– Агапе! – выкрикнула вдова французских дворян по линии отца и чинно сама же поклонилась. Она тоже была гость. И она тоже была Глотов.
И все Глотовы были греки. Лева это сразу понимал про каждого, как только тот занимал часть пространства Левиной спальни.
– Все в сборе? – Грек Дурново осмотрелся вокруг и сообщил: – Начинаем!
Греки встали в круг, второй Глотов подвинул спортивную сумку в центр комнаты, все гости взялись за руки и пошли по кругу вокруг спортивной сумки против часовой стрелки. Грек-мать завела считалку:
– А-кале-мале-дубре… сторге-эрос-агапе. – Считалку Лева признал сразу, но в глотовском исполнении куплетным разнообразием она не отличалась. – Сторге-эрос-агапе…сторге-эрос-агапе…
Хоровод вращался все быстрее и быстрее, причудливые слова выскакивали оттуда в воздух все чаще и чаще, пока вдруг глотовская компания разом не остановилась в середине считалочного танца и одновременно все его участники не выкрикнули, указав рукой в сторону кровати, в которой продолжал пребывать озадаченный подросток:
– Пук!
По всей вероятности, это означало, что – ему водить, Леве. Гости засобирались прятаться, и тут Лева обнаружил, что часть одежды на них изменилась, точнее, отдельные предметы поменялись местами, так же как и частично внешность гостей. На третьем Глотове, эросе, к примеру, уже была надета французская треуголка, и он был слегка небрит. Юностью же и свежей молодой силой повеяло от номера два, сторге, и не только это. Он был в купальнике, но при этом на кончике носа у него болтались массивные роговые очки. Филия теперь носил протез и опирался вместо агапе на костыль. А агапе приобрел больничный халат и редкость волос от сторге…
– У тебя есть шесть лет, не больше, – сказал грек Дурново. – Дальше Генечка вернется, и все обретет полную непредсказуемость.
После этих слов они, не сговариваясь, бросились врассыпную и одновременно растаяли в воздухе.
– Как же я найду вас теперь? – спросил в пустоту Лева и встал с постели. Никто не ответил.
– Мама! – закричал мальчик. – Мама, ты где?
Не было ничего: ни эха, ни вибраций воздушной среды.
– Мама! – в страхе заорал он. – Где вы все? Все Глотовы!
На этот раз он не услышал собственного голоса. В горле тоже стояла пустота и ничто не сжимало связки. И тогда Лев Ильич заплакал, но не так, как плачет ребенок: громко, натужно и мокро, а по-другому, по-взрослому: горько, без слез и без звука…
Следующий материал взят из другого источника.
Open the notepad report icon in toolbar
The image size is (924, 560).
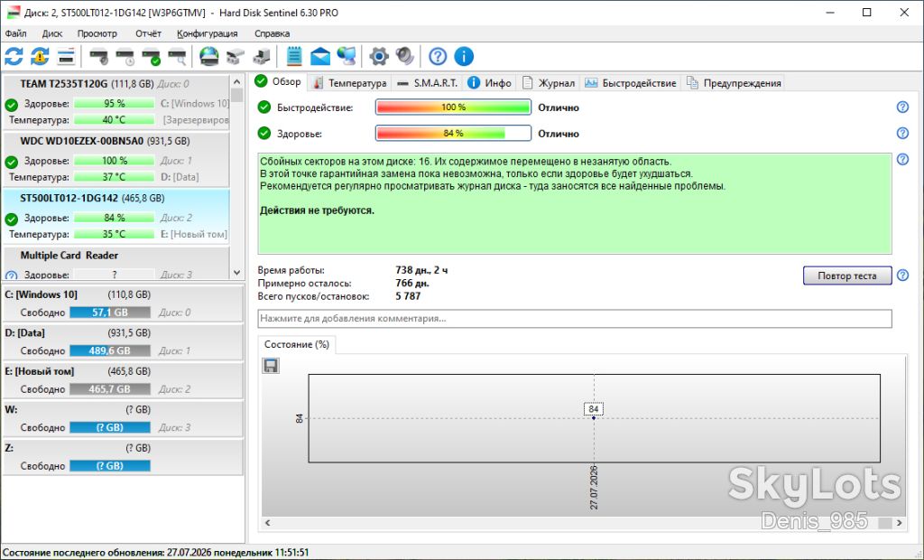(x=294, y=57)
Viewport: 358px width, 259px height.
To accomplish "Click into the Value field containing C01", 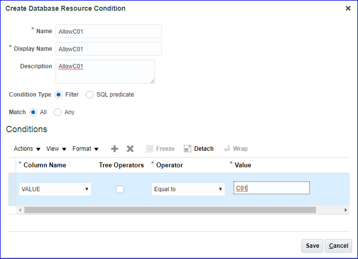I will [271, 188].
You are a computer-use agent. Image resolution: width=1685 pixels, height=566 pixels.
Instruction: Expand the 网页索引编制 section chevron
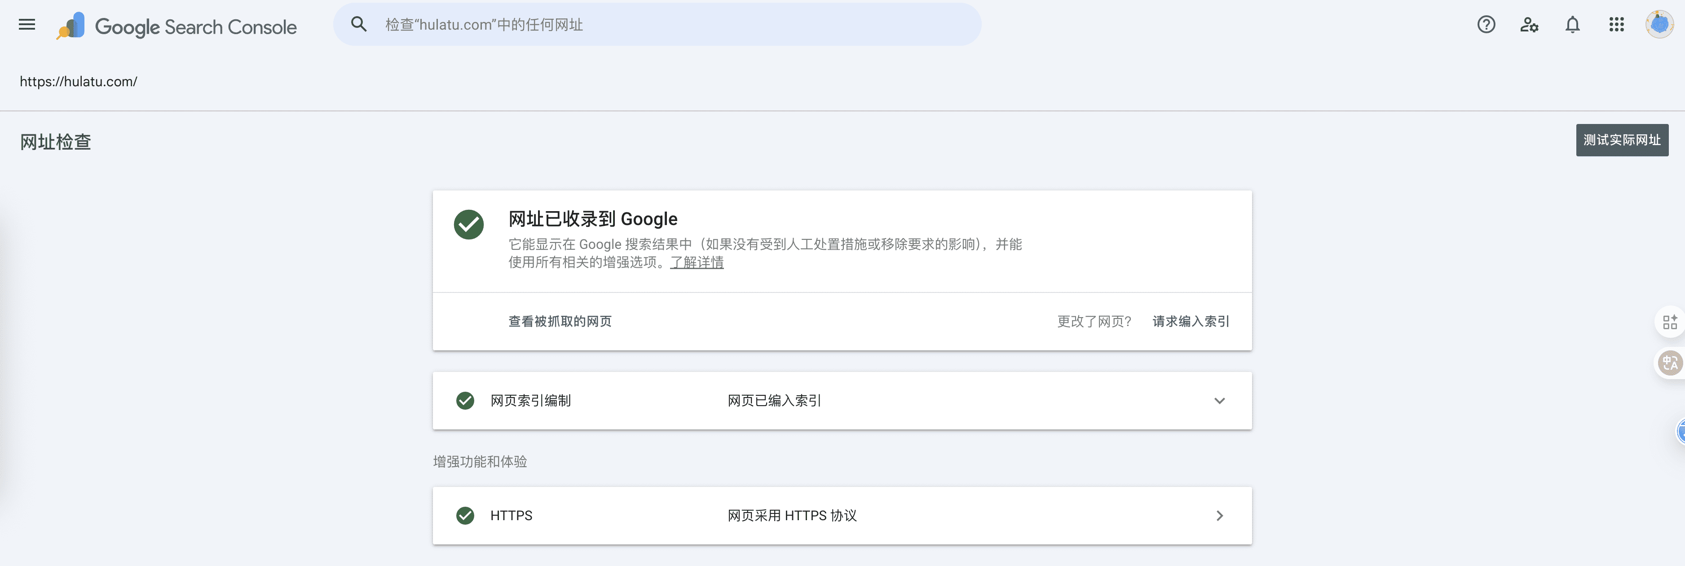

Любовь Львовну поместили в морг и держали там сколько было возможно. Получилось около двух с половиной недель. Надежды на то, что сын и наследник, Лев Ильич Казарновский-Дурново, к моменту похорон будет функционален, не было с самого начала. Паралич, разбивший его на следующий день после смерти матери, последовал сразу за обширным инфарктом, и в итоге, как Люба ни сопротивлялась, хоронить пришлось без него. И дело, в общем, было не столько в матери и обязательном Левином присутствии на кладбище в момент забивания крышки гроба, сколько в нежелании Любы смириться с новым, еще более неожиданным положением, в котором оказалась семья, в желании оттянуть как можно дальше то, с чем придется теперь всем им жить.
Еще было лето, и поэтому после больницы Леву привезли в Валентиновку и поместили в бывшую комнату Любовь Львовны. Так всем было удобнее: семье – чтобы не менять сложившийся порядок жизни с мая по октябрь, а Любаше – чтобы было удобней выкатывать Льва Ильича с первого этажа на кресле-каталке в те дни, когда он глазами изъявлял такое желание. Паралич был почти полный, с потерей речи и памяти. Но про память никто точно не знал, включая врачей: проверить это с достоверностью при отсутствии речи было почти невозможно. Чаще ответы «да-нет» глазами он угадывал, но, бывало, моргал, совсем не попадая в самые простые вещи. Кормила его Любаша с ложечки и обихаживала тоже с нужной чистоплотной регулярностью. Так само собой вышло, что после случившегося в семье Казарновских двойного несчастья она так и осталась жить при них, потому что поначалу уход за Левой полностью взвалила на себя, настояв на этом и проявив не присущую ей твердость характера. И после того, как закончился ее внеплановый отпуск в горюновском Центре, она стала возвращаться после работы не домой, а в Валентиновку или на «Аэропорт», где и оставалась ночевать. На «Аэропорте» Леве также досталась спальня матери, и это было единственным оставшимся после нее наследством. Ничего другого семья после смерти Любови Львовны не обнаружила, развеяв друг перед другом миф о тайне брильянтовой вдовы. Не удалось найти и тот самый камень, который был на старухе в день Генькиного возвращения из тюрьмы, тогда… с «Наполеоном» Дурново. Его-то все видели явственно…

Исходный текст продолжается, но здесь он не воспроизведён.